1. Introduction
Preliminary ("beta") Release 1c (1784-1949) data are completed. This page
provides some background, plus comparison results against original COADS
Release 1 data for 1854-1949. After additional analysis of the beta data and
assessment of duplicate elimination (dupelim) performance, it is planned to
rerun Release 1c processing to produce final observational and statistical
products for this period, with LMRF availability planned by mid-February 2001.
2. Data source additions
Following is a brief discussion of the new input datasets. Note that report
counts are as input to dupelim, after initial quality controls and conversion
to LMR. As a result some counts reflect some changes from earlier (raw)
report estimates (e.g., the Maury Collection was previously estimated at 1.4M
reports).
a) Blend of the UK Main Marine Data Bank (MDB) with COADS for the period
1854-1949 (decks 201-255; 11.7M reports): Copies of TD-1100 decks in MDB
were deleted (9.6M reports during 1854-1949) prior to this stage.
b) Maury Collection (deck 701; 1784-1863; 1.3M reports): This deck provides
the only data for 1784-1803, and substantial new data additions after that.
c) Norwegian Logbook Collection (deck 702; 1867-89; 201K reports).
d) Japanese Kobe Collection data (deck 762; 1890-1932; 1M reports): These are
data more recently keyed by Japan (decks 118-119, which are among the COADS
COADS Release 1 data, were keyed in the 1960s).
e) US Merchant Marine 1912-46 Collection (decks 705-707; 3.5M reports): A few
data also included back to 1910.
f) Russian Makarov Collection (deck 731; 1804-1891; 3.5K reports): 27 ships
including the "Vitiaz" in two partially overlapping collections.
g) World Ocean Database 1998 (WOD98; deck 780; 405K reports), including sea
surface temperature estimates derived from the uppermost layers of ocean
profiles, and some surface meteorological fields (CTD and XBT archives
were outside of the Release 1c period).
h) Arctic drift stations (deck 734): For this period the deck includes two
Norwegian ships overwintering in the Arctic:
i) Data from the North Polar expedition of the "Fram" (1893-96, North
of 76N; 8K reports) were obtained from Volker Wagner at the Deutscher
Wetterdienst (German Weather Service), and with the assistance of the
US National Snow and Ice Data Center (NSIDC).
ii) NCDC-keyed data covering 1922-24 (7K reports) from the North Polar
expedition with the "Maud" (1918-25) were obtained also with the
assistance of NSIDC.
i) Russian AARI North Pole (NP) Station (manned drifting ice floe) data from
the Polar Science Center (deck 733; NP-1 for 1937-38; 1K reports).
j) Russian MARMET (deck 732; 268K reports starting about 1888) marine
meteorological archive (previously known as MORMET).

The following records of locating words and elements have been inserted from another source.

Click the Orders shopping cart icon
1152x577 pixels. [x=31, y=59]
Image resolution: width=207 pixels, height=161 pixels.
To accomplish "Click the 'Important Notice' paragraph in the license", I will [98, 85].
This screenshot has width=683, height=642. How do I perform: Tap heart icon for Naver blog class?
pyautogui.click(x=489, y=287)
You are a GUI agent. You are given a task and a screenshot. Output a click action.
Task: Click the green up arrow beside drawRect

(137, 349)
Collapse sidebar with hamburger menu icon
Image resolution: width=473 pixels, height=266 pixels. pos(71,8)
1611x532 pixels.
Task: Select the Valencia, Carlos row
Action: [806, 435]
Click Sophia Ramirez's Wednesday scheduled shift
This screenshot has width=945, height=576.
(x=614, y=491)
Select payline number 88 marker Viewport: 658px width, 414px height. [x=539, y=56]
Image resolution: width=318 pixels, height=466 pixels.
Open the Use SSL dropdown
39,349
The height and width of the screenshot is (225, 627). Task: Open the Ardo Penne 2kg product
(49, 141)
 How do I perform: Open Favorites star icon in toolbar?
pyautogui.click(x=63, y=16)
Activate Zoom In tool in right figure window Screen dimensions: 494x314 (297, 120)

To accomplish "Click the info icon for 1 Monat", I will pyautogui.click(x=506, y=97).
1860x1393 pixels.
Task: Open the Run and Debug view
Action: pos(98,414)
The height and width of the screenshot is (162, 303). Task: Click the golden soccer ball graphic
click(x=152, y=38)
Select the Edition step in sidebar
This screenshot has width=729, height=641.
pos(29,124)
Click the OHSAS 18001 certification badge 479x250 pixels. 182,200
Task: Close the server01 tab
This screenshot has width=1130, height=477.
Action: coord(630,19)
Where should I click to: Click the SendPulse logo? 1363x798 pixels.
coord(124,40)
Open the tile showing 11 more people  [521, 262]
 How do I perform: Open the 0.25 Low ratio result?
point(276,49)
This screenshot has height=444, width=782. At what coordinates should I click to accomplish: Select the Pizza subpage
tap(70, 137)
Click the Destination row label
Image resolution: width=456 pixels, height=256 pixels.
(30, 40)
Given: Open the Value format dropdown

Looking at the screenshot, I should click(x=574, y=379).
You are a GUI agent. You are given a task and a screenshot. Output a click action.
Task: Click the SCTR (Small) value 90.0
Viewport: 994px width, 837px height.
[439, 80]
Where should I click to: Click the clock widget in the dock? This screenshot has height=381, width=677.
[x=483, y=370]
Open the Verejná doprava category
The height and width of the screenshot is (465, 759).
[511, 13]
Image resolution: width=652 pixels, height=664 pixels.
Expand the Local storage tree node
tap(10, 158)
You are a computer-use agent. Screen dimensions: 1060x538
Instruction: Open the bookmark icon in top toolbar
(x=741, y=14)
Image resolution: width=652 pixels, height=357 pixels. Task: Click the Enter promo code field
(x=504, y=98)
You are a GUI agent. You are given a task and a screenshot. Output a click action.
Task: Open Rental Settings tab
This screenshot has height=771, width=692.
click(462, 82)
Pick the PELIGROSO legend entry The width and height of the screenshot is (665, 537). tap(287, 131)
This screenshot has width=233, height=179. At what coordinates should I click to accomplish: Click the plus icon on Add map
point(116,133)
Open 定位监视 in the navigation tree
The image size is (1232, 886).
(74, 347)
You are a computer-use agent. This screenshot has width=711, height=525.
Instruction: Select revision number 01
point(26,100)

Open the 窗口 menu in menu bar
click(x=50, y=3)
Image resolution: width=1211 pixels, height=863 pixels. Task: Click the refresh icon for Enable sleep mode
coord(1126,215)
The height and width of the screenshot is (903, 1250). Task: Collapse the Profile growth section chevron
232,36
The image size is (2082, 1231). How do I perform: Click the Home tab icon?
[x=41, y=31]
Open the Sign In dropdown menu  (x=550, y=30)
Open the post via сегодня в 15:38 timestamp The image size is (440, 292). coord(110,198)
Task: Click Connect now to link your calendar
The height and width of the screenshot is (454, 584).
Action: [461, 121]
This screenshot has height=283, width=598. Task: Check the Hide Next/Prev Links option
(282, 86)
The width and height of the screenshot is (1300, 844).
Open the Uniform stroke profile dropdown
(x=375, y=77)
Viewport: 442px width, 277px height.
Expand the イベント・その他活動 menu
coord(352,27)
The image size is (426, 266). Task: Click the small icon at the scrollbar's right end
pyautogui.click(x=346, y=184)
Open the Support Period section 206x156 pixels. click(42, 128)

Figures 1-2 illustrate new data additions made to the Release 1c period, in
comparison to existing Release 1 data (note that in some cases significant
reductions in report counts occur as a result of dupelim processing):
Figure 1: Dupelim output: 1796-1889 deck composition. Decks originally
used for Release 1, and also output for Release 1c, are aggregated under
the gray bar. Other bar colors are used for decks new to Release 1c.
The line shows the total dupelim output for Release 1, for comparison.
Figure 2: Dupelim output: 1890-1949 deck composition (otherwise as for
Fig. 1).
Notes:
i) The Release 1 dupelim output as shown in Figures 1-2 is based on counts
of Compressed Marine Reports (CMR), in which uncertain duplicates had
been removed. The beta output is based on LMR, but the counts were
reduced to account for most uncertain duplicates (see sec. 4c), plus
for landlocked reports. After adjustment the counts correspond exactly
to LMRF, but are only roughly comparable with CMR counts (for reasons
including retention in CMR of landlocked reports). (This approximate
relationship is not estimated to have a major impact on items ii-iii.)
ii) In many cases in Figure 2 (e.g., 1904-14), fewer reports from Release
1 decks were output in the beta (i.e., the line is above the tops of
the gray bars). We think this usually indicates that decks new to
Release 1c were selected instead. For example, some of the UK MDB
decks thereby replaced inferior or less complete copies of the data
that were originally included in Release 1.
iii) Conversely, in some cases (e.g., 1864) the line falls below the tops
of the gray bars. This means that more data from the Release 1 decks
were output in the beta than were output for Release 1. Sec. 4d
describes a duplicate elimination problem that we believe accounts
for this unexpected inflation (undetected duplicates).
3. Data problems
Examples follow, but it should be noted that many of the early collections
may be lacking in metadata or contain data problems not listed here (e.g.,
unadjusted pressures or magnetic wind directions):
a) Maury Collection: Most of the wind directions may be magnetic. We are still
looking into the feasibility of adjusting directions based on historical
fields of magnetic declination (NOAA/NGDC may be able to help with this).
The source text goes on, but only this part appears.